Description
A light, refreshing salad made with tender crab meat, crunchy vegetables, and a creamy dressing. Perfect as a side dish, a light lunch, or a filling for sandwiches and wraps.
Ingredients
Units
Scale
Serves 4:
- For the salad:
- 1 lb (450 g) lump crab meat or imitation crab, chopped
- 1/2 cup (75 g) celery, finely diced
- 1/4 cup (35 g) red bell pepper, finely diced
- 2 tablespoons red onion, finely minced
- 1 tablespoon fresh parsley, chopped
- For the dressing:
- 1/3 cup (80 ml) mayonnaise
- 1 tablespoon fresh lemon juice
- 1 teaspoon Dijon mustard
- 1/2 teaspoon Old Bay seasoning or paprika (optional)

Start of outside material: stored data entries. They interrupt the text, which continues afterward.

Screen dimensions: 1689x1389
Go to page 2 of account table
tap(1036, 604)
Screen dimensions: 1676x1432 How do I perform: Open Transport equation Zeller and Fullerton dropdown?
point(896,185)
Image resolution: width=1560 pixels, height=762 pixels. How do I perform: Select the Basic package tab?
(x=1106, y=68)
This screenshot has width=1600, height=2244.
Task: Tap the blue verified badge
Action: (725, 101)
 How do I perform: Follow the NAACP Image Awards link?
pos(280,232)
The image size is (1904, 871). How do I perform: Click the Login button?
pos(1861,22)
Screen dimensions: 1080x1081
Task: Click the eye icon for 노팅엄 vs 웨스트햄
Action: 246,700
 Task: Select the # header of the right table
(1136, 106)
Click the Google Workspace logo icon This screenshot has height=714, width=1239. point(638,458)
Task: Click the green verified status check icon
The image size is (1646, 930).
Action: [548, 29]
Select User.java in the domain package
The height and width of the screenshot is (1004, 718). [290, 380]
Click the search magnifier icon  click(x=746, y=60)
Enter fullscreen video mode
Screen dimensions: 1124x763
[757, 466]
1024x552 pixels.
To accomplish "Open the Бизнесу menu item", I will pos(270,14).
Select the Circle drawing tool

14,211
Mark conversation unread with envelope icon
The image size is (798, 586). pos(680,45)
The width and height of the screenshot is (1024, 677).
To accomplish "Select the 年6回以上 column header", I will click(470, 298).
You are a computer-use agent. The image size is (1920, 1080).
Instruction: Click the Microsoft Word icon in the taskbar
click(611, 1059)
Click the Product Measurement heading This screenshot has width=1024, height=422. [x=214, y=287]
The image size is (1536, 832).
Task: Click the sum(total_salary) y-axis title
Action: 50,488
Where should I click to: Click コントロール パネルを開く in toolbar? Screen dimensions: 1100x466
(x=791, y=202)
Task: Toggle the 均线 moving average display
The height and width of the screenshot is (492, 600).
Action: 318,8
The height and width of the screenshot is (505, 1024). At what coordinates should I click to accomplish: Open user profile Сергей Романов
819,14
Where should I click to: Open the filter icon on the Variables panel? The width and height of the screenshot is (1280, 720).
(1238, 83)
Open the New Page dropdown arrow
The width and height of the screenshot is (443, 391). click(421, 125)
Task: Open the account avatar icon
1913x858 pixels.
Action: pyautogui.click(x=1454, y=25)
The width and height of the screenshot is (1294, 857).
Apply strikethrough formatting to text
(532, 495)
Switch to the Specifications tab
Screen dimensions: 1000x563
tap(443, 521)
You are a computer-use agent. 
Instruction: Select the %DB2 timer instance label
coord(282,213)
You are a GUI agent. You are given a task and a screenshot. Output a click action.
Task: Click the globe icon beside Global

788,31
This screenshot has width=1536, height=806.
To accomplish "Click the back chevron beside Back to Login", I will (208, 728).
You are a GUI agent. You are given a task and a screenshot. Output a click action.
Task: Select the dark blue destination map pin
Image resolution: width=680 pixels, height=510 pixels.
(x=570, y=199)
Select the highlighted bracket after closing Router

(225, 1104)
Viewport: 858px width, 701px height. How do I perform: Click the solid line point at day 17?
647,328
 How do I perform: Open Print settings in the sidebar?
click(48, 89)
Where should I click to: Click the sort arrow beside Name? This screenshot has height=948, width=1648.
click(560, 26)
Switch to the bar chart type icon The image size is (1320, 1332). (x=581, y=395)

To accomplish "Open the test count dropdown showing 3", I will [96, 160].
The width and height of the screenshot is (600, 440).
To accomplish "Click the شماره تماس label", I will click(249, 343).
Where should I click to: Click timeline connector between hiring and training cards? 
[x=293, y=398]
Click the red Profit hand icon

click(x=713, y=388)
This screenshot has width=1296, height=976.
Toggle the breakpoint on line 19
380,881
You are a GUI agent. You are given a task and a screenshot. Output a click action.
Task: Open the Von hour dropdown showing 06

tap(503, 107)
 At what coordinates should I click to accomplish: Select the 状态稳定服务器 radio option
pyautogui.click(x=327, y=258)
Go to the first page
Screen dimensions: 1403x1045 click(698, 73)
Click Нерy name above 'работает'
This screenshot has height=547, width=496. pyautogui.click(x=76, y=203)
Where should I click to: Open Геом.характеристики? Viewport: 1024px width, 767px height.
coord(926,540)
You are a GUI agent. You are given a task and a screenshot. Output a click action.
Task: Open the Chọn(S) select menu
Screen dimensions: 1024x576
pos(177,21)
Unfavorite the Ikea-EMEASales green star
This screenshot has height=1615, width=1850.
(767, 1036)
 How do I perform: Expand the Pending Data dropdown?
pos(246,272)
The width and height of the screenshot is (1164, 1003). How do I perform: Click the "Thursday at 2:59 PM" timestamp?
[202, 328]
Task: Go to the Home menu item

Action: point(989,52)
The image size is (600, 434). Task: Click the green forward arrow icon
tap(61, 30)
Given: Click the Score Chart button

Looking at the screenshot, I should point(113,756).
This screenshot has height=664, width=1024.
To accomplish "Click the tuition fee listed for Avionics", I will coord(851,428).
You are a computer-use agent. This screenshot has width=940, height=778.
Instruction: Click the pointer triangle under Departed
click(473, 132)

- Salt and pepper, to taste
Instructions
- Prepare the dressing:
- In a small bowl, whisk together the mayonnaise, lemon juice, Dijon mustard, and Old Bay seasoning (if using). Adjust salt and pepper to taste.
- Assemble the salad:
- In a large bowl, combine the crab meat, celery, red bell pepper, red onion, and parsley.
- Add the dressing:
- Pour the dressing over the salad ingredients and gently toss to coat evenly, being careful not to break up the crab meat too much.
- Chill and serve:
- Cover and refrigerate for at least 30 minutes to allow the flavors to meld. Serve chilled as a salad, sandwich filling, or with crackers.
Notes
- For a lighter version, substitute half the mayonnaise with Greek yogurt.
- Add a pinch of cayenne pepper or hot sauce for a spicy kick.
- This salad pairs beautifully with fresh greens, avocado slices, or toasted bread.